青森地方裁判所 昭和41年(わ)20号 判決 1966年3月31日
被告人 石田精志
主文
被告人を懲役一年二月に処する。
未決勾留日数中二〇日を右刑に算入する。
理由
(罪となるべき事実)
被告人は、昭和四一年二月七日午後四時ごろ、青森県上北郡天間林村大字天間館字下鳥谷部七二の一、鳥谷部公民館前路上において、天間孝一(昭和二四年一月生)に対して、口のきき方が悪いといいがかりをつけたうえ、やにわに、所携の刃物(昭和四一年押第一四号)で同人の下腹部をつき刺し、その結果、同人に対し加療一ケ月を要する下腹部刺創の傷害を負わせたものである。
(証拠の標目)<省略>
(法令の適用)
被告人の判示所為につき 刑法第二〇四条(懲役刑選択)
未決勾留日数の刑の算入につき 刑法第二一条
訴訟費用の負担につき 刑事訴訟法第一八一条第一項但書
なお、本件起訴状記載の公訴事実によれば、被告人が前示犯行の用に供した刃物(昭和四一年押第一四号)は「あいくち」とされ、また、その罪名・罰条は「暴力行為等処罰ニ関スル法律違反・同法第一条ノ二」とされているが、当裁判所は、被告人の判示所為が同条に該当しないと判断するので、その理由をつぎに摘記する。
暴力行為等処罰ニ関スル法律第一条ノ二の規定は「銃砲又ハ刀剣類」を用いてなされた傷害につき傷害罪の加重類型を新設したにほかならない(昭和三九年法律第一一四号、同年七月一四日施行)が、その立法の趣旨に徴すれば、同条所定の「刀剣類」の定義は、右施行期日当時施行されていた銃砲刀剣類等所持取締法(昭和三三年法律第六号、現行「鉄鉋刀剣類所持等取締法」)第二条所定の定義に従うべきことは多言を要しないところであるから、本件刃物が、公訴事実のとおり、右法条にいわゆる「あいくち」であるとすれば、被告人が暴力行為等処罰ニ関スル法律第一条ノ二所定の刑事責任をまぬかれないことはもちろんである。
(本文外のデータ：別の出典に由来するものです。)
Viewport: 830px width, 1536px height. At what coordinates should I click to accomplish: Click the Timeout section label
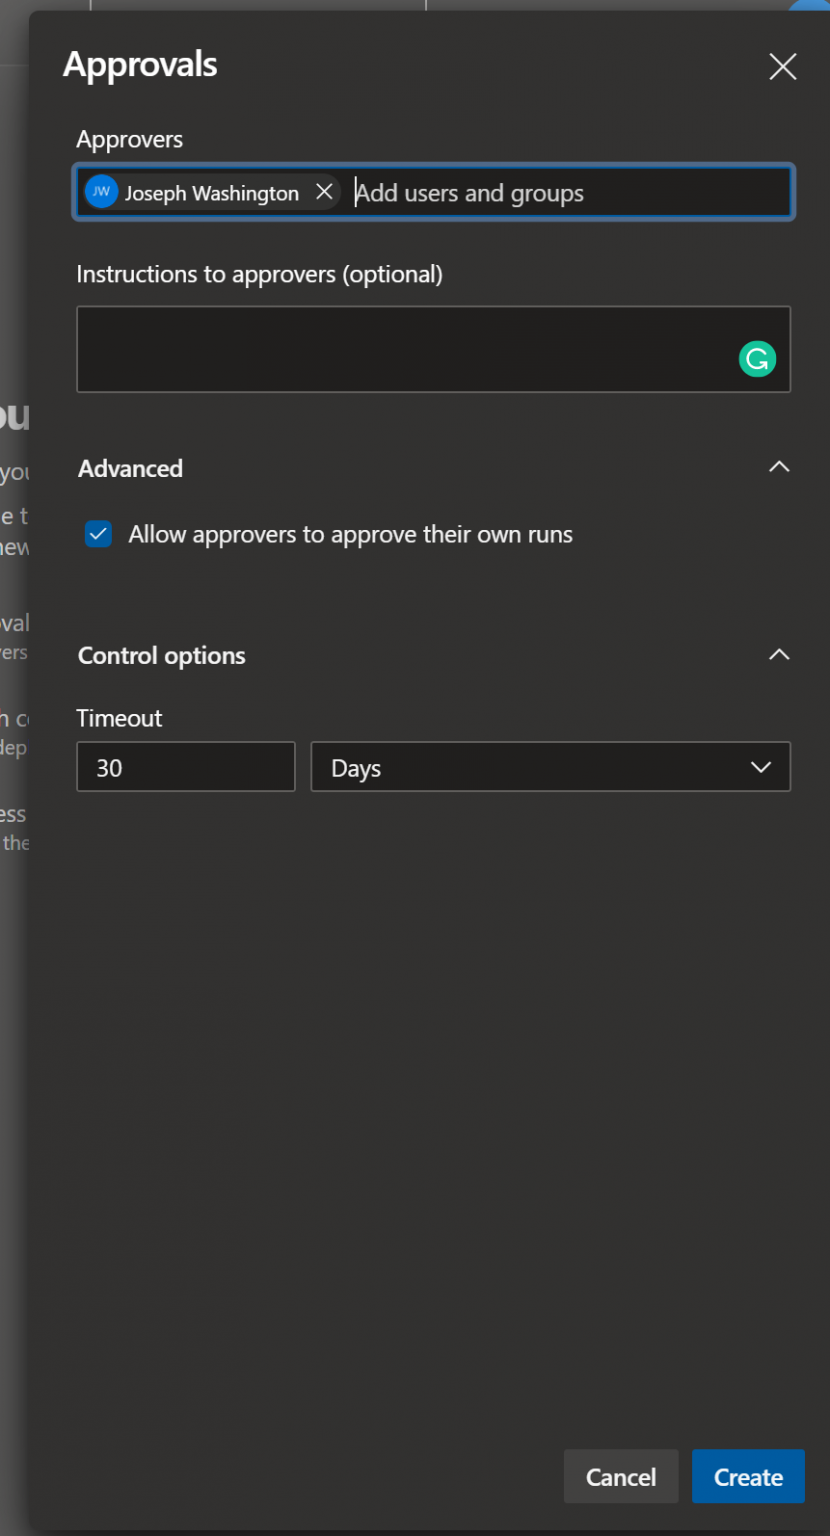coord(119,718)
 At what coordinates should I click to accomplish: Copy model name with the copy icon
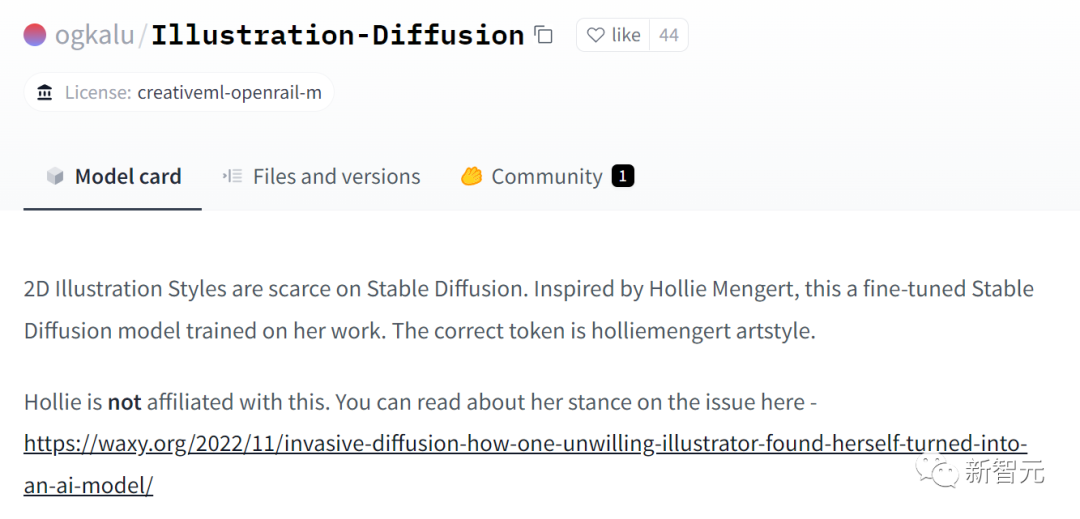pyautogui.click(x=544, y=34)
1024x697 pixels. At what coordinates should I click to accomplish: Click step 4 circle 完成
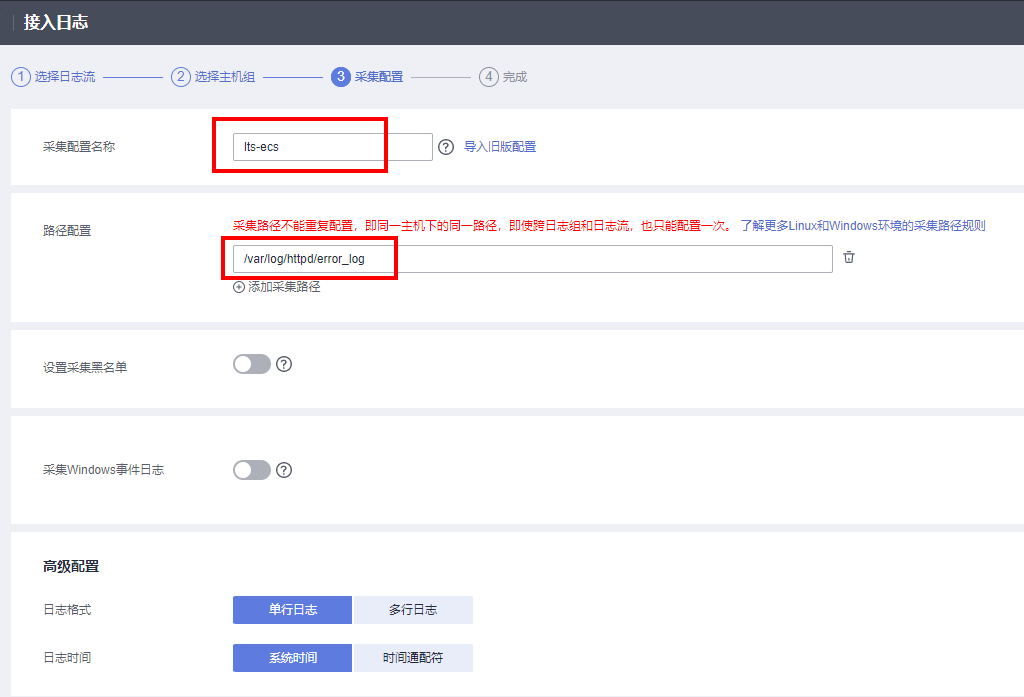pos(488,77)
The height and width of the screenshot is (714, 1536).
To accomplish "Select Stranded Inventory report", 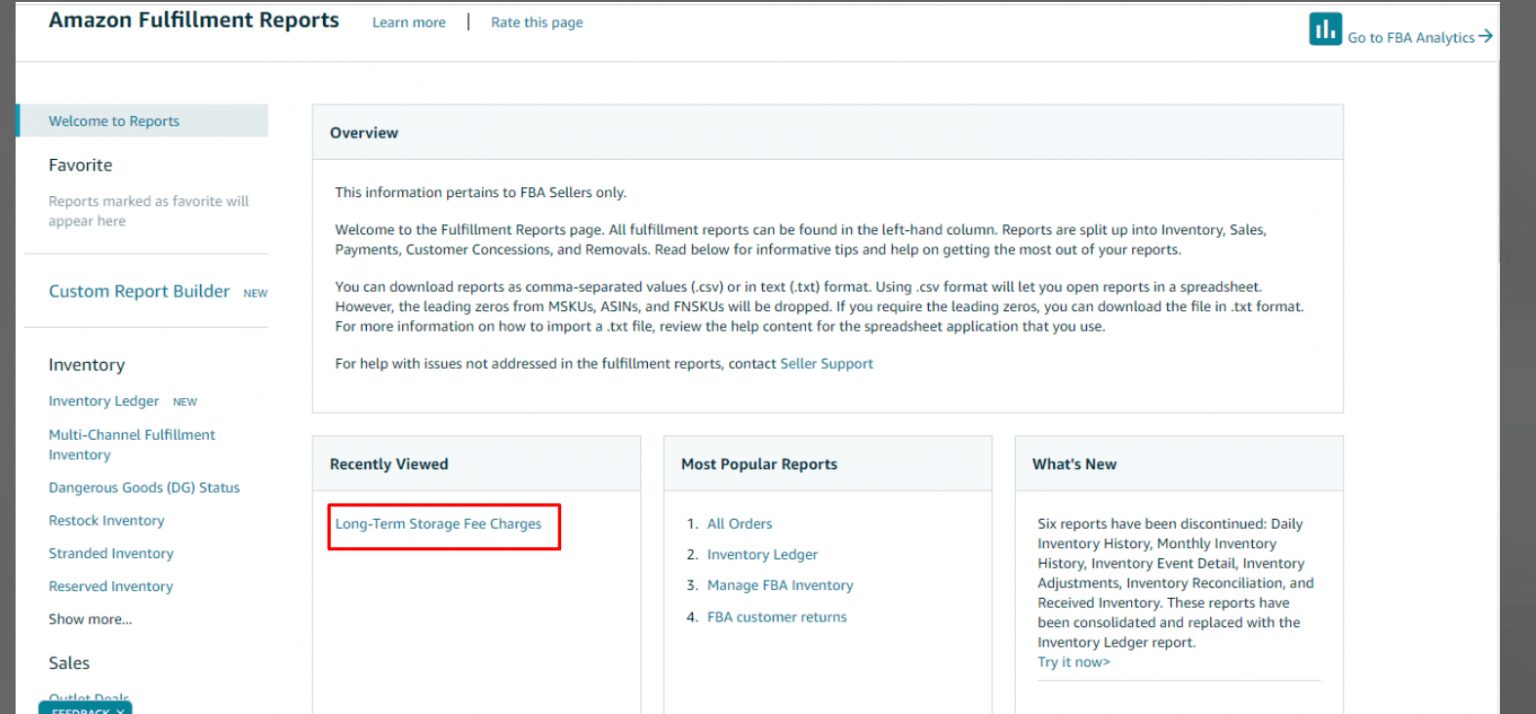I will [111, 553].
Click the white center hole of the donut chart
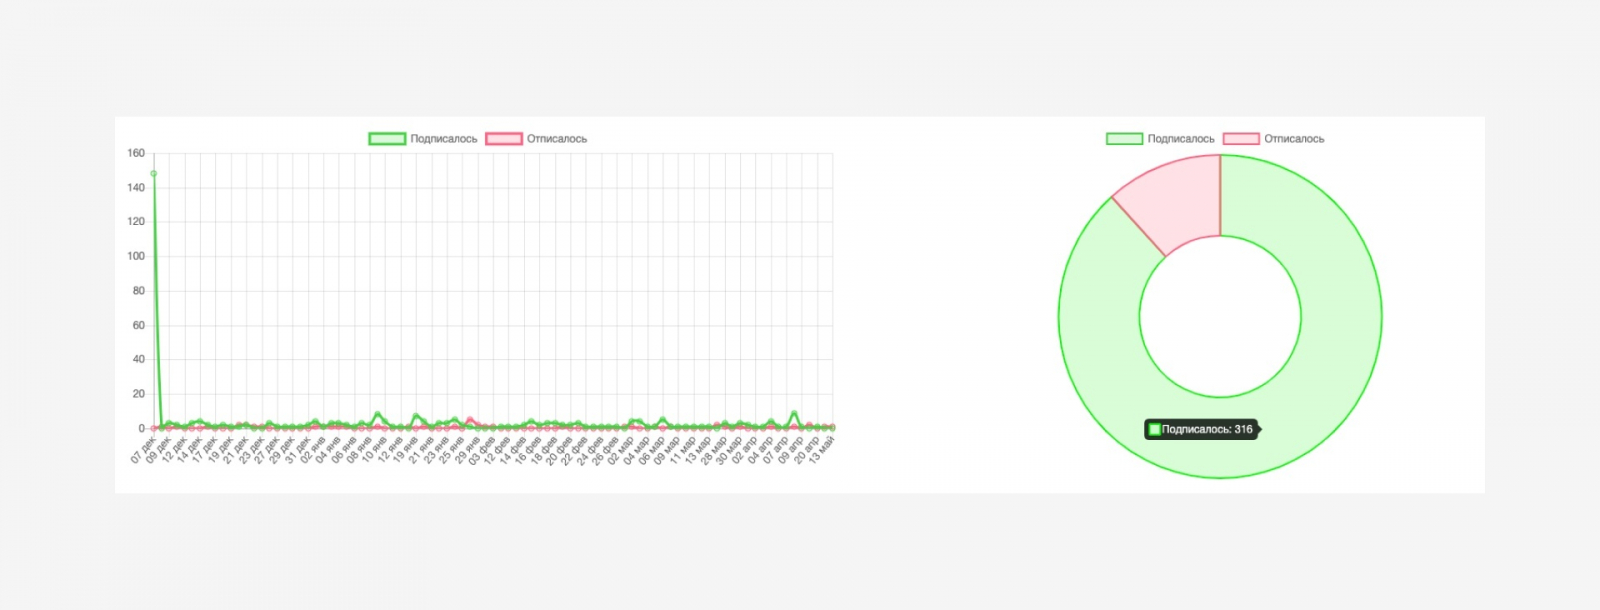Image resolution: width=1600 pixels, height=610 pixels. tap(1220, 317)
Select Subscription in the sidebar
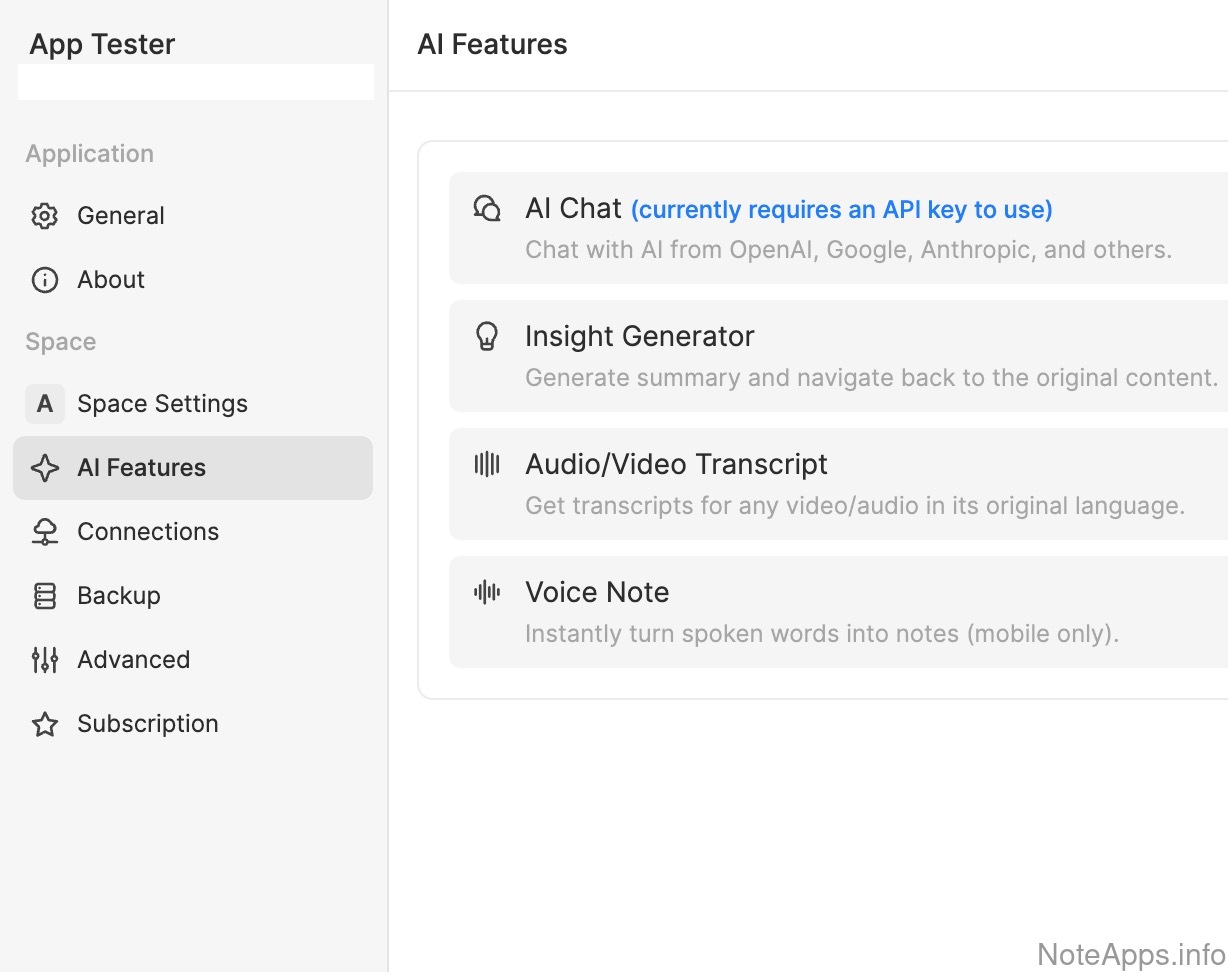The image size is (1228, 974). click(148, 724)
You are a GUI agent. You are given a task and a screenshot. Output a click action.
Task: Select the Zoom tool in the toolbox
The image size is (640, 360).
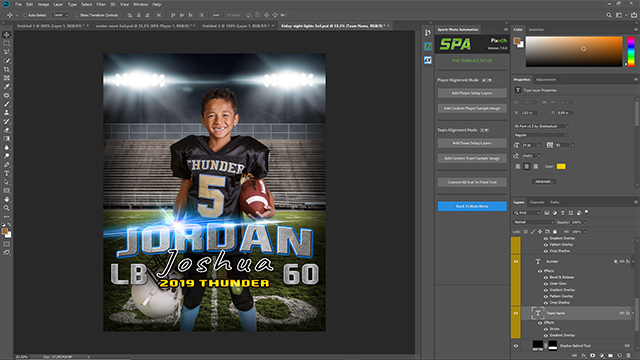click(x=7, y=208)
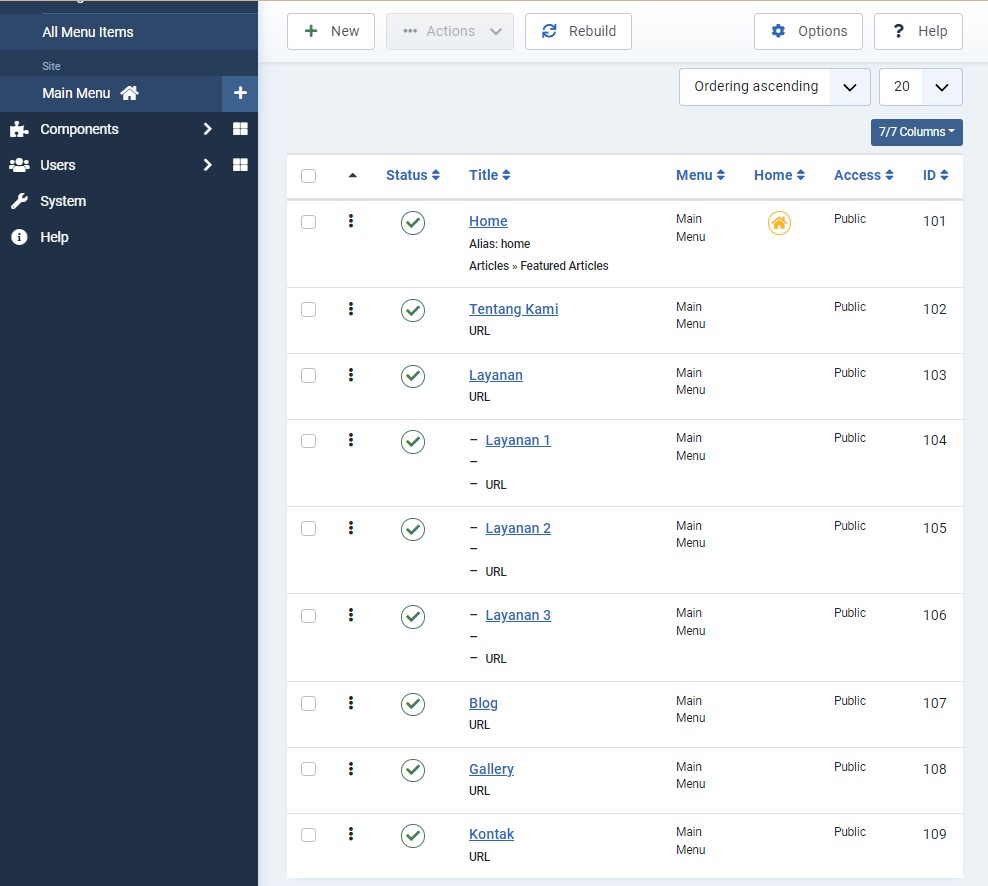The width and height of the screenshot is (988, 886).
Task: Open All Menu Items in sidebar
Action: [x=88, y=32]
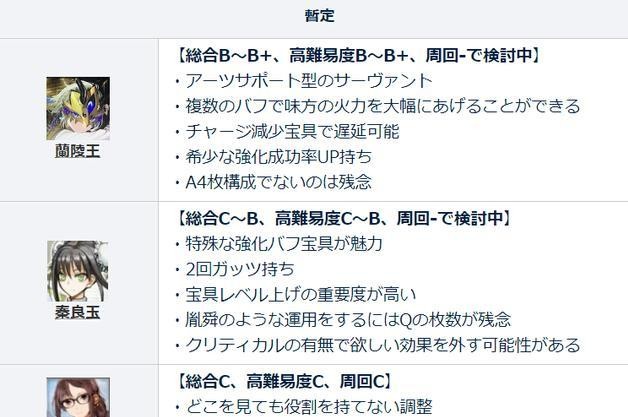Click the クリティカルの有無 bullet line
This screenshot has width=628, height=417.
[378, 345]
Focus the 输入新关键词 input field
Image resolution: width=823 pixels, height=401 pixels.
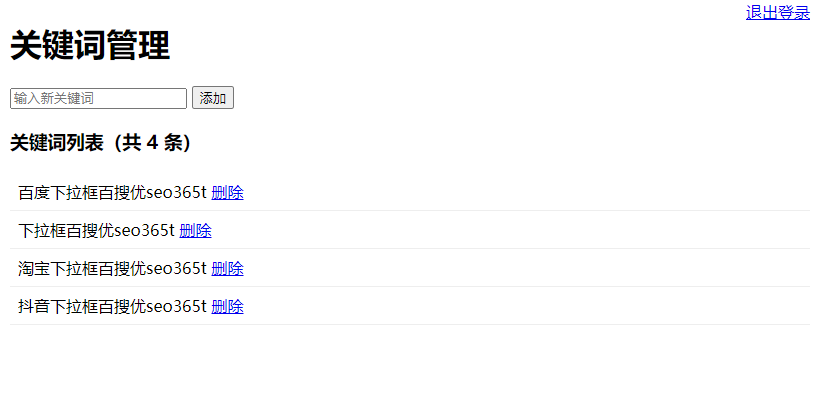click(x=98, y=98)
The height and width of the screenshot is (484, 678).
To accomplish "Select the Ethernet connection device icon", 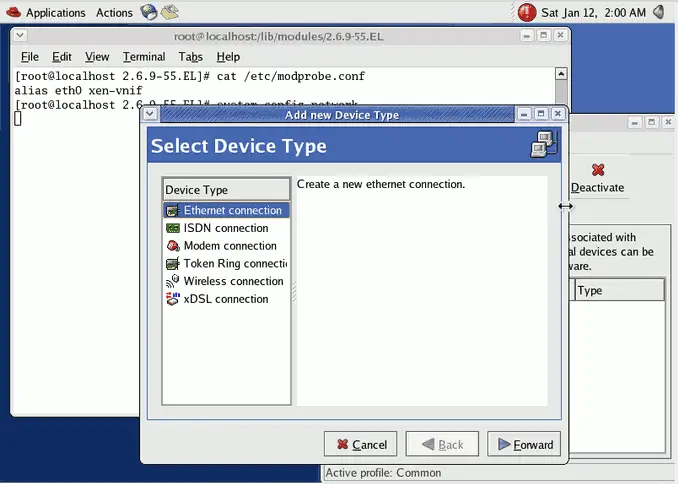I will [173, 211].
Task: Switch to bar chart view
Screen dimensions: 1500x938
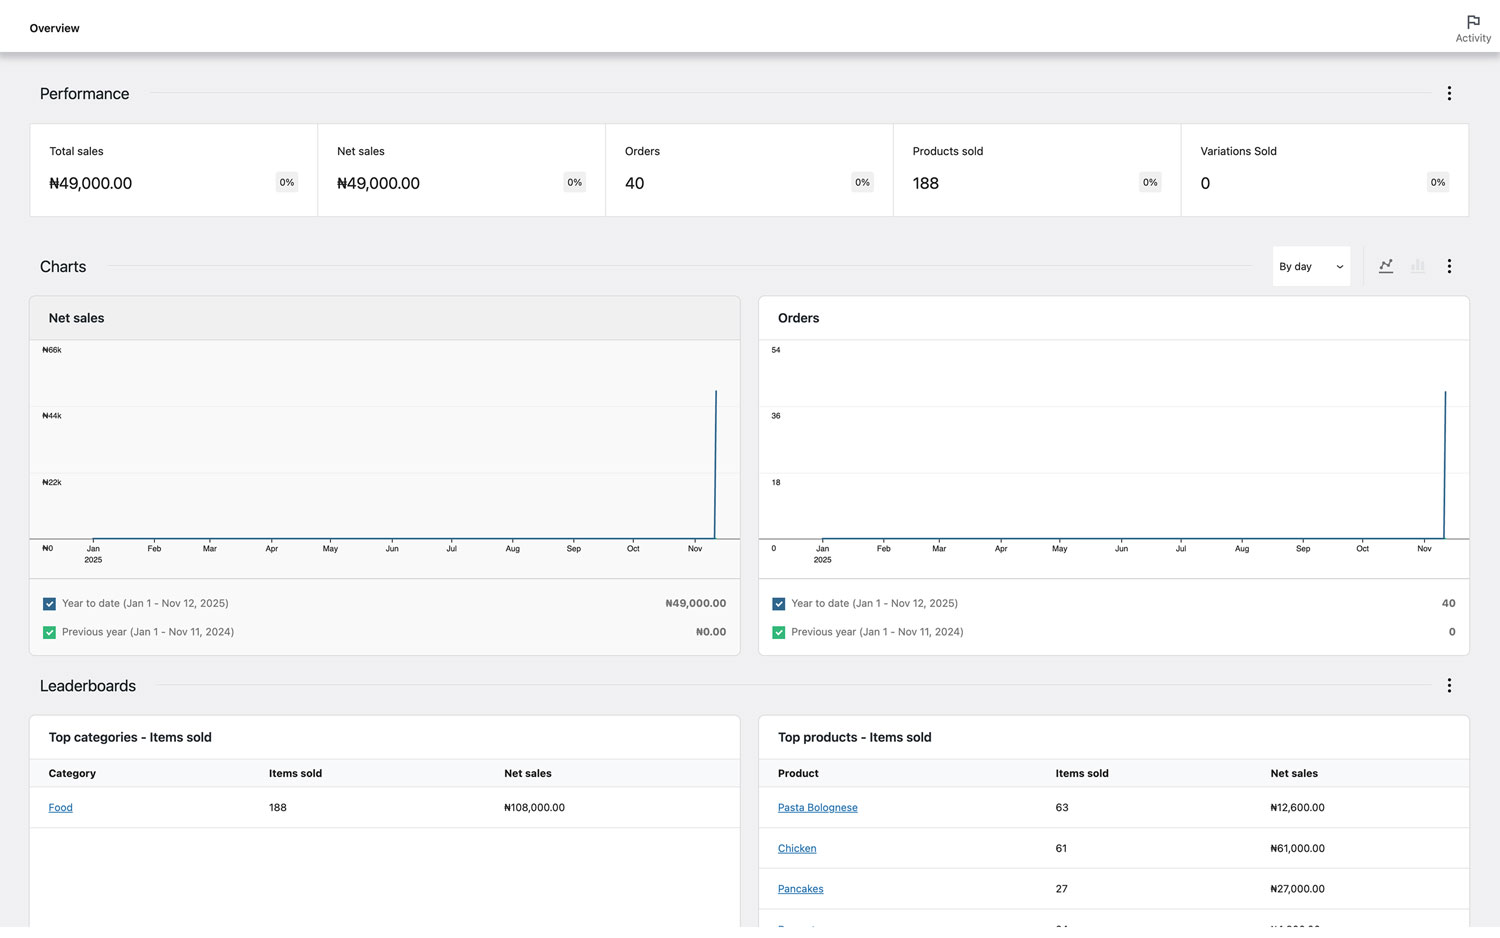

ところで、ある特定の刃物が、右の「あいくち」に該当するかどうかは、それが、社会通念上「あいくち」とされるものの類型にあてはまる形態、実質をそなえる刃物かどうかによつて決すべきものである(最高裁第三小法廷昭和三一年四月一〇日判決・刑集一〇巻五二〇頁)が、これを本件刃物について見ると、本件刃物は刃体の長さが一五センチメートル余であつて、その形態は別紙写真が示すように、先たんのとがつた極めて鋭利な片刃の刃物で、つばもなく、木製の柄および鞘をそなええ、一見、いわゆる「あいくち」に酷似するものではあるが、右刃物は、当地方において「さばさき庖丁」と呼ばれるものであつて、その名が示すように、もつぱら漁業関係者らが日常「さば」「するめいか」等の魚類を処理するために用いるものであり、一般に市販もされているし、その携帯が銃砲刀剣類所持等取締法第二一条の規定による取締の対象となることがあることは格別、同法第三条、第四条の規定による所持禁止又は許可等の取締の対象ともされるものではないことは、当裁判所に顕著な事実である。そうして見ると本件刃物は、その形態の酷似にかかわらず、その実質は、いわゆる調理用具の域を出ないものであつて、社会通念上「あいくち」の類型にあてはまるものと見ることは疑問であり、かつまた、同法第二条所定の「あいくち」をのぞく他の刀剣類にあてはまるものと見ることもできないから、結局、被告人の判示所為につき暴力行為等処罰ニ関スル法律第一条ノ二の規定を適用することはできない。
よつて、主文のとおり判決する。